Mooncakes are served as a traditional treat during the Mid-Autumn Festival. The most traditional of mooncakes, seen here, is a baked pastry shell containing the rich, densely caloric lotus seed paste scattered with melon seeds, packed around a salted egg yolk. It sounds strange, but it is at once smooth and nutty and sweet and rich with just a hint of salt.




It is, in short, incredible.

Mooncakes are not cheap, either. This one, pictured above, was one of the most reasonably priced ones at SGD$8.50 ($5.95 USD). They can work their way up to nearly $50 a cake... or more. Over time, the mooncake has been modernized and riffed and created and recreated, all with delectable results. This Saturday, a new colleague friend and I ventured down Orchard to a vendor fair which was like Mooncake Heaven:




And the best part? FREE SAMPLES.

And it wasn't like free samples in an ice cream shop, where you feel
self-conscious and slightly guilty for asking. Here, vendors pushed samples upon you - before you can speak, toothpick-speared chunks of mooncake are being shoved into your hands, and the vendor is excitedly telling you about this particular variety or that one. There WAS great variety. Snowskin mooncakes, which are named for the frosty appearance and cold temperature of the skin, are melt-in-your-mouth delicious. Some mooncakes were dusted in edible gold, while others packed a punch of a vodka- or gin-infused center. Still others contained dried fruit, nuts, or more, er, surprising elements... "What is that... other flavor I'm getting?" "Barbecued chicken, miss!" It was as much a feast for the eyes as it was for the taste buds.



It was great fun, and I felt very much like a child that had been turned loose on a bag of Halloween candy with no parental supervision. Finally, my own stomach slammed on the brakes, and I stated that if I didn't get a bottle of water and non-sugar containing food in me soon, I was, in fact, going to die.

Perhaps I wouldn't have died, but I certainly was able to tell I had had enough...

Until later on that evening, when I remembered my purchases sitting innocently in the fridge...

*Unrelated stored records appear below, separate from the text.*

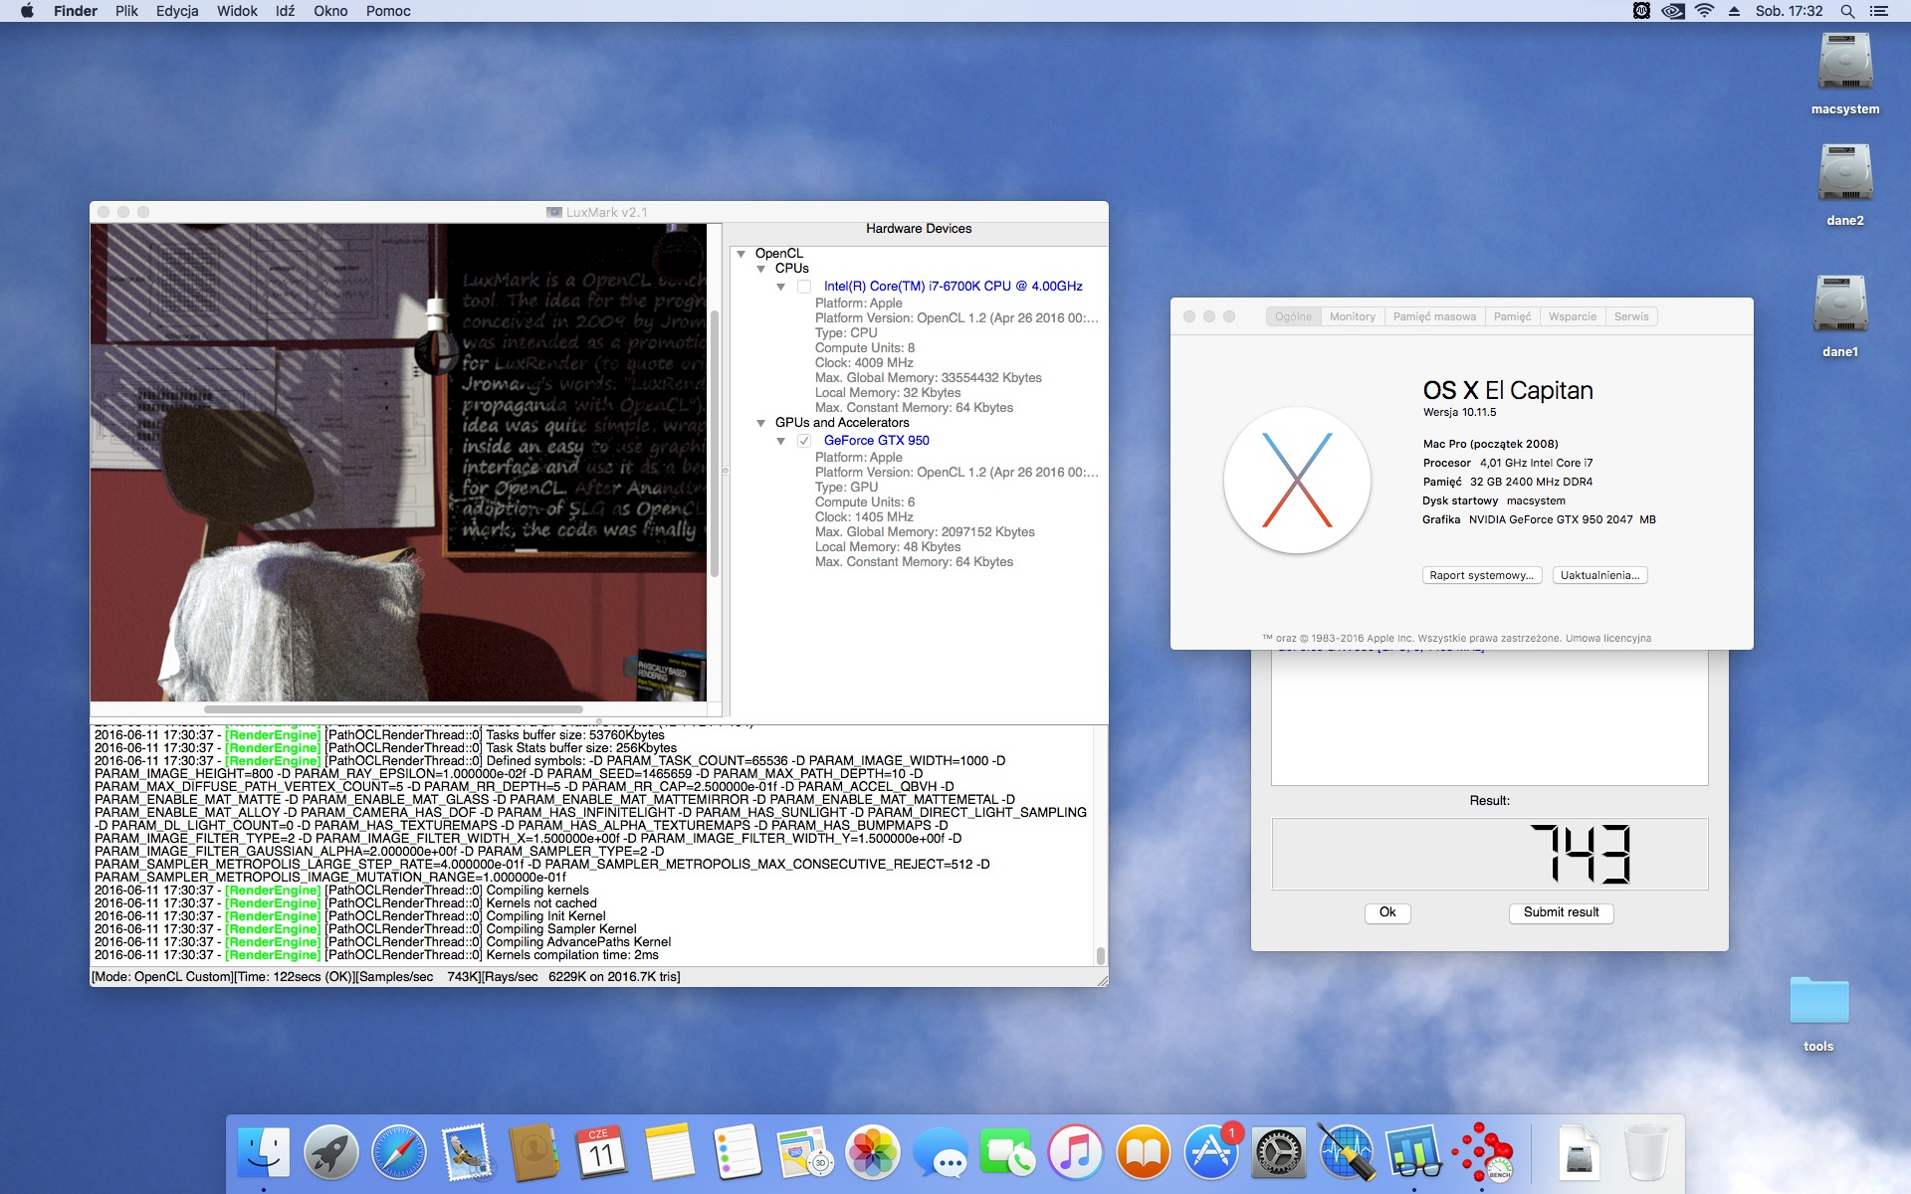Launch Safari from the Dock
The image size is (1911, 1194).
click(398, 1153)
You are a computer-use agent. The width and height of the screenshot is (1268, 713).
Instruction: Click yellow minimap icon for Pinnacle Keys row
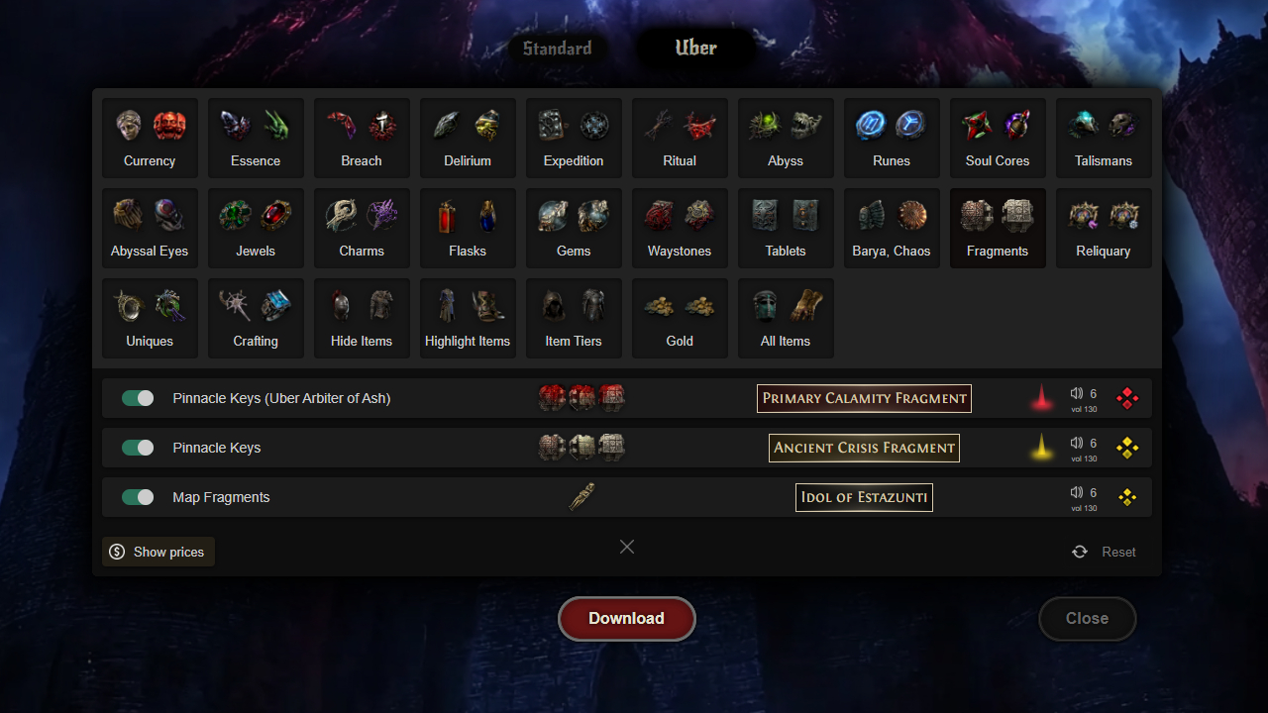click(1127, 448)
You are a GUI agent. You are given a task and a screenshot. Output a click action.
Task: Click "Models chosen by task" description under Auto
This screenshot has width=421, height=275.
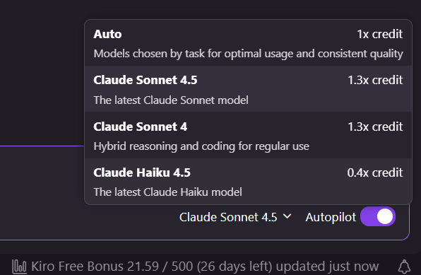pyautogui.click(x=248, y=54)
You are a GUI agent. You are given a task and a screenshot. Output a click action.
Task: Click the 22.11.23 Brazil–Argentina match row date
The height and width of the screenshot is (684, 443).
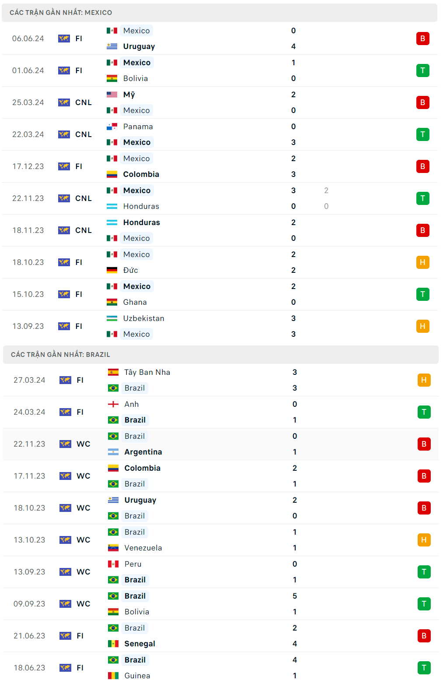(29, 444)
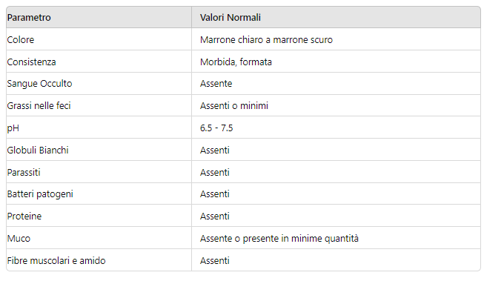Viewport: 484px width, 281px height.
Task: Click the Globuli Bianchi row label
Action: click(38, 150)
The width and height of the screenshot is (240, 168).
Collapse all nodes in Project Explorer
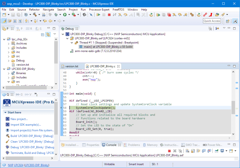pos(42,35)
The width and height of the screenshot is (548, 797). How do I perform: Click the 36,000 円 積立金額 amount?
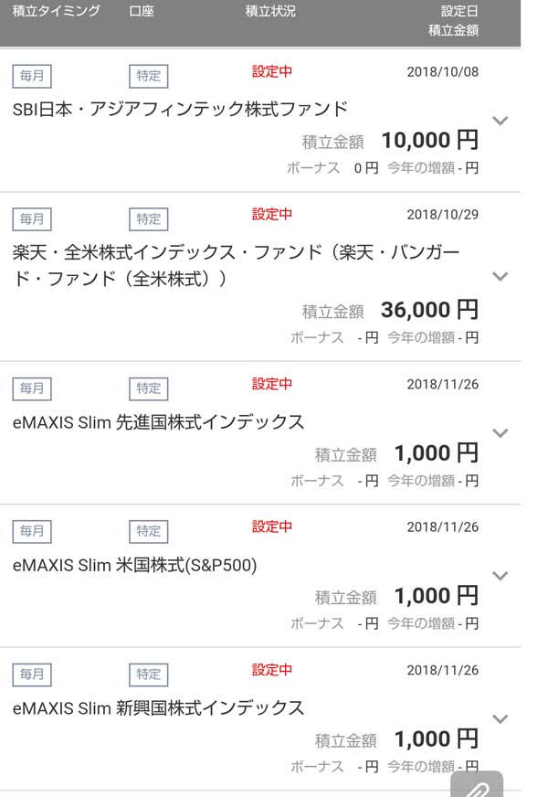429,310
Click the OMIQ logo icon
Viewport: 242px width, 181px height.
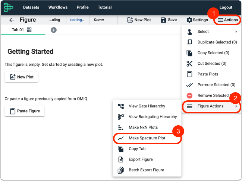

Surely one little piece wouldn't hurt...





Saturday, September 26, 2015

Part 1: Autumn in Singapore: Of Haze and Mooncakes

The view of trees & buildings from office window. #nofilter
Autumn has come to Singapore, and the change of "seasons" brings pluses and minuses.

One of the things I miss terribly about Buffalo are the very distinct seasons. This time of year, you can feel a crispness growing in the air; this time of year in Buffalo, you can smell winter approaching in the dying leaves and sweet apple cider.

In equatorial Singapore, summer is eternal, but there are nuanced changes that one can note.

This is the time of year that Indonesia burns off the old fields to ready them for new crops. The smoke from the fires blows over Singapore and Malaysia, where it settles in like a blanket. 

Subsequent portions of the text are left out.